(EXERCISE OBJECTIVE): Word for word, transcribe every line from the one holding "Gift (162, 14)" through the end of the records, but not the pictures.
== DATA TO PROCESS ==
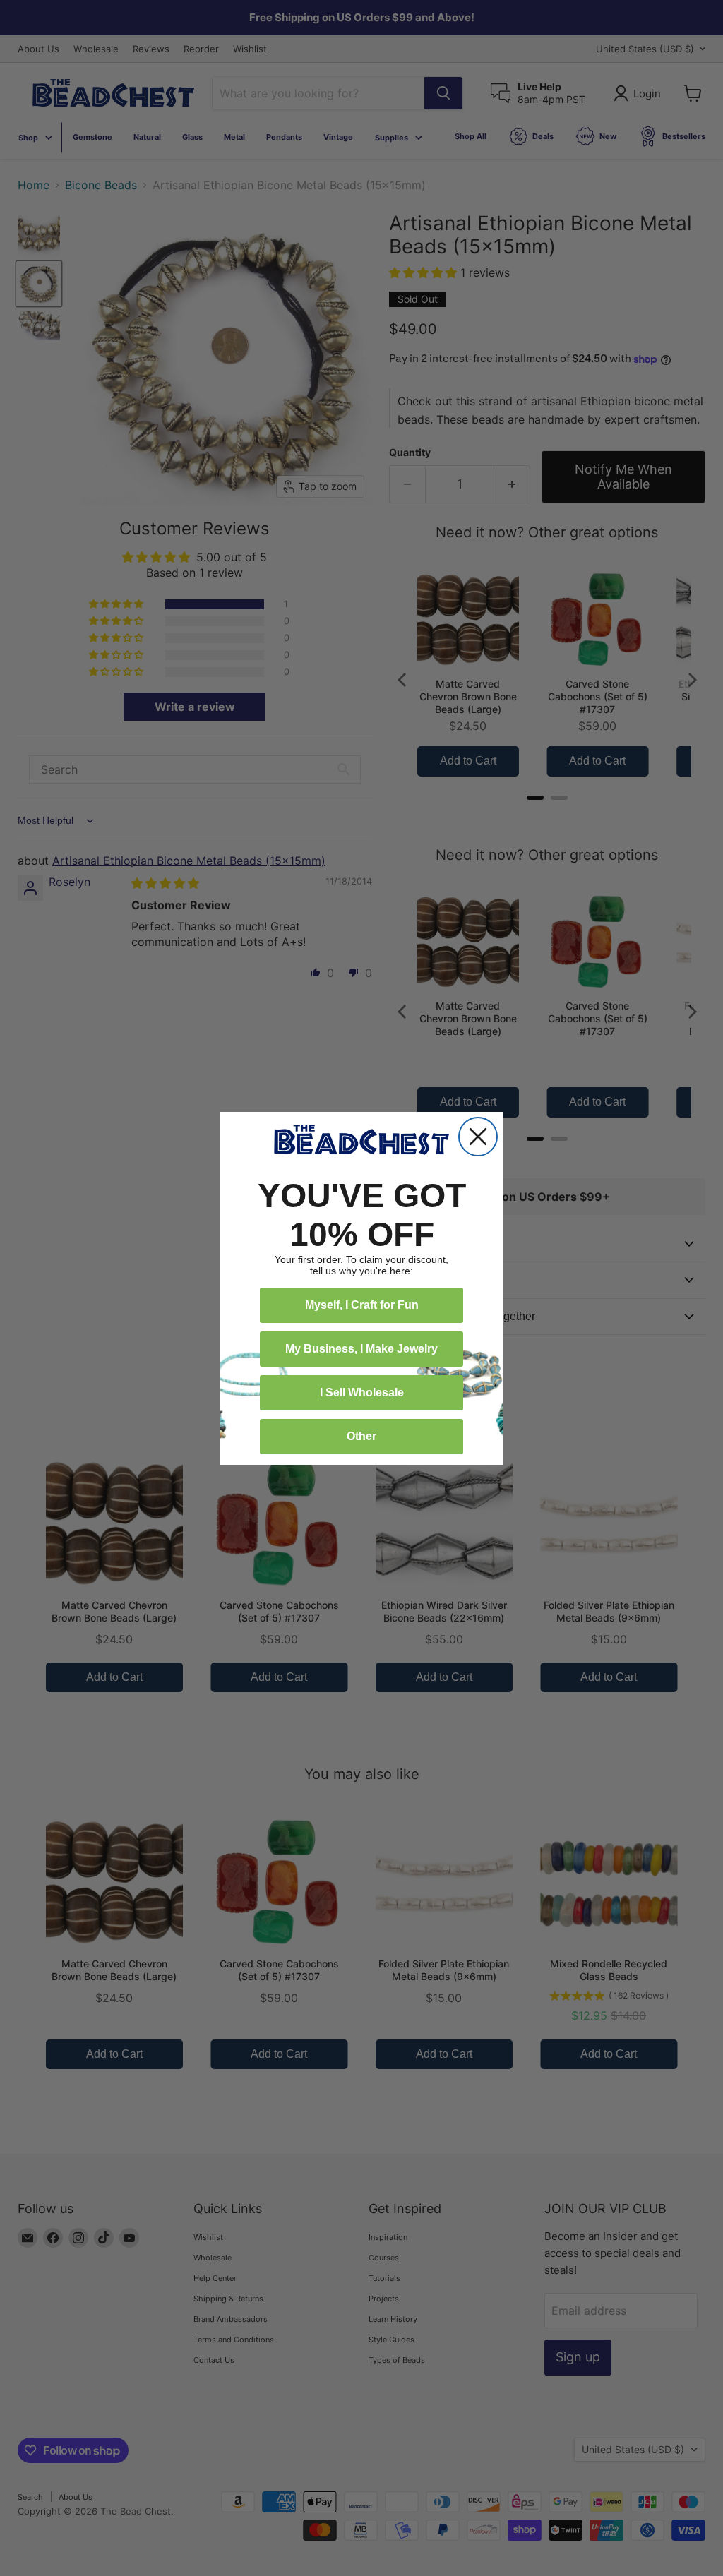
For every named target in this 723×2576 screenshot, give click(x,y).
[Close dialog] (478, 1137)
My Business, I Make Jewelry (361, 1349)
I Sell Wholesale (362, 1392)
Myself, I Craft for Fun (362, 1305)
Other (361, 1436)
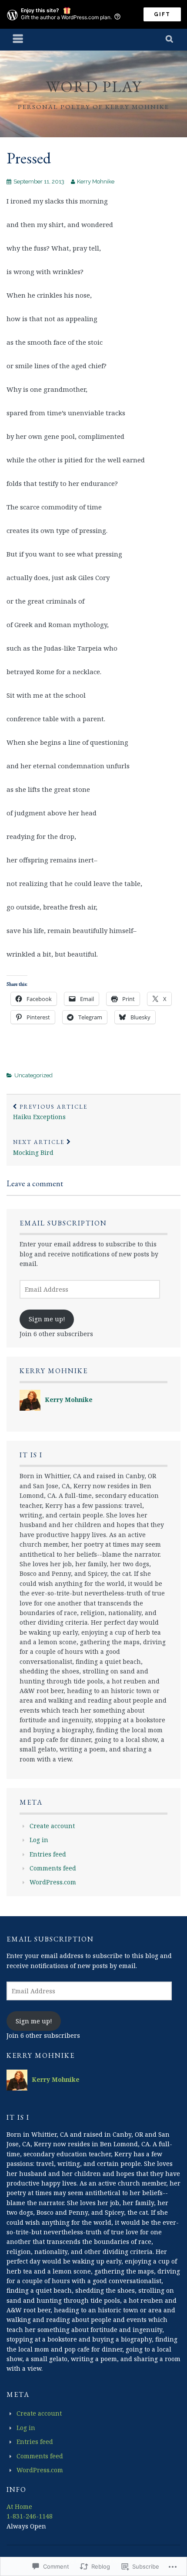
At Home (19, 2506)
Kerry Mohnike (95, 181)
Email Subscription (63, 1223)
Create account (52, 1826)
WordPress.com (53, 1882)
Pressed (29, 158)
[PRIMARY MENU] (18, 40)
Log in (39, 1840)
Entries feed (48, 1854)
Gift (162, 14)
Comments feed (53, 1868)
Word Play (94, 86)
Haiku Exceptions (50, 1112)
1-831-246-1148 (30, 2516)
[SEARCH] (169, 40)
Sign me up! (47, 1319)
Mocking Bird (38, 1147)
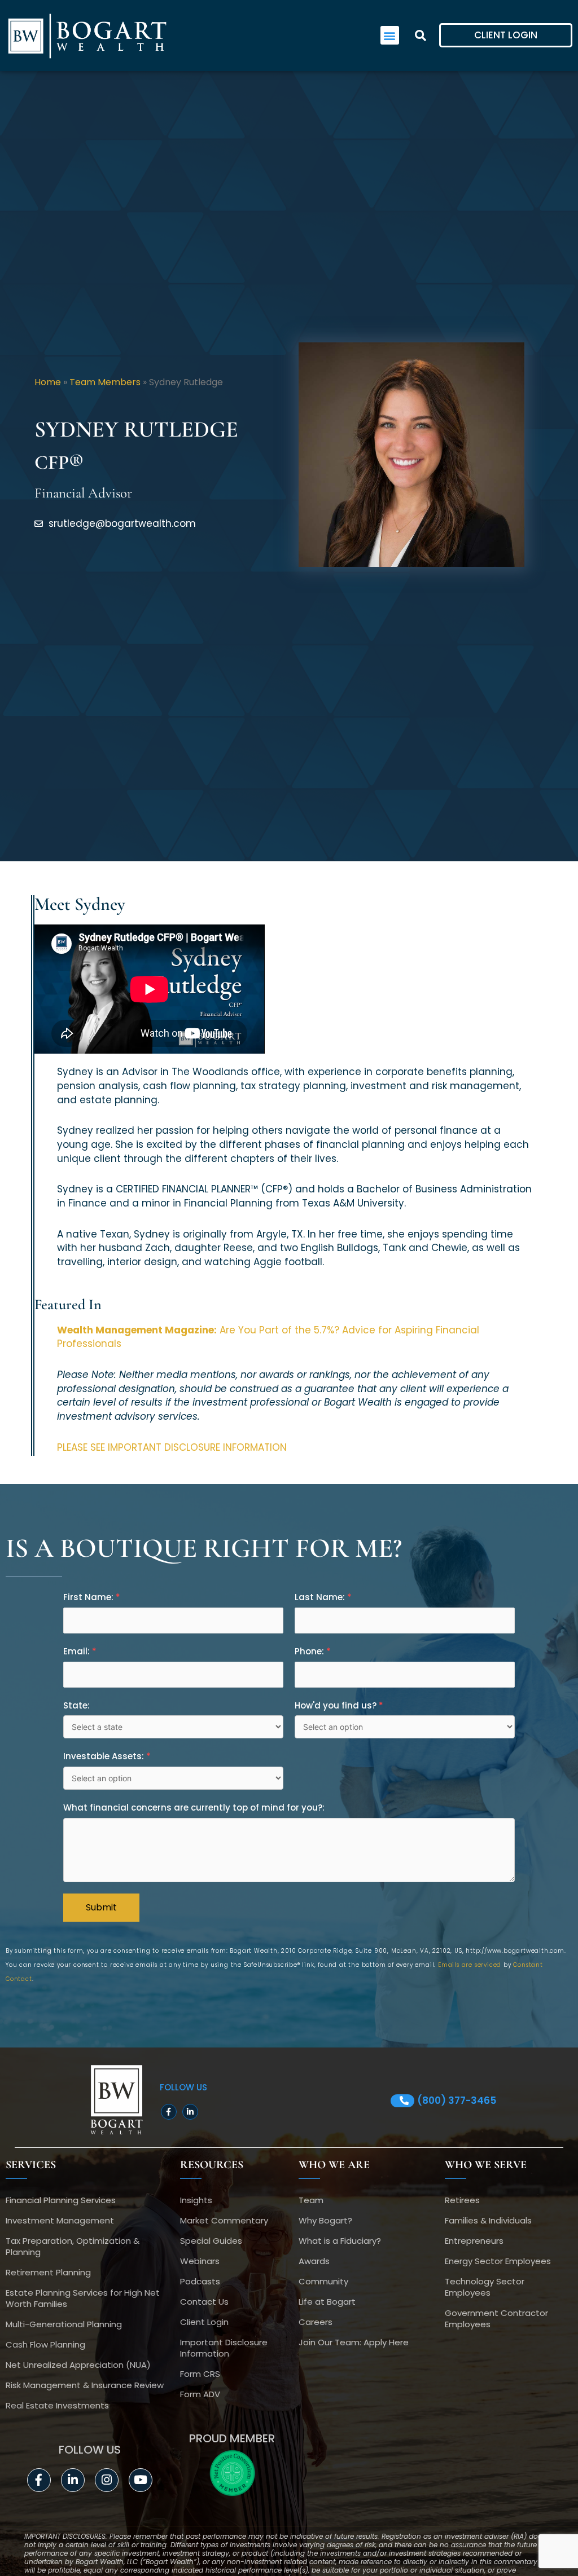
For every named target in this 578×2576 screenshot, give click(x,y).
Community (323, 2281)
===
(EXERCISE SOLUTION):
Gift (162, 14)
Comments feed (53, 1868)
Word Play (94, 86)
Haiku Exceptions (50, 1112)
1-831-246-1148 (30, 2516)
[SEARCH] (169, 40)
Sign me up! (47, 1319)
Mocking Bird (38, 1147)
For every named target in this 578×2576 screenshot, give click(x,y).
Community (323, 2281)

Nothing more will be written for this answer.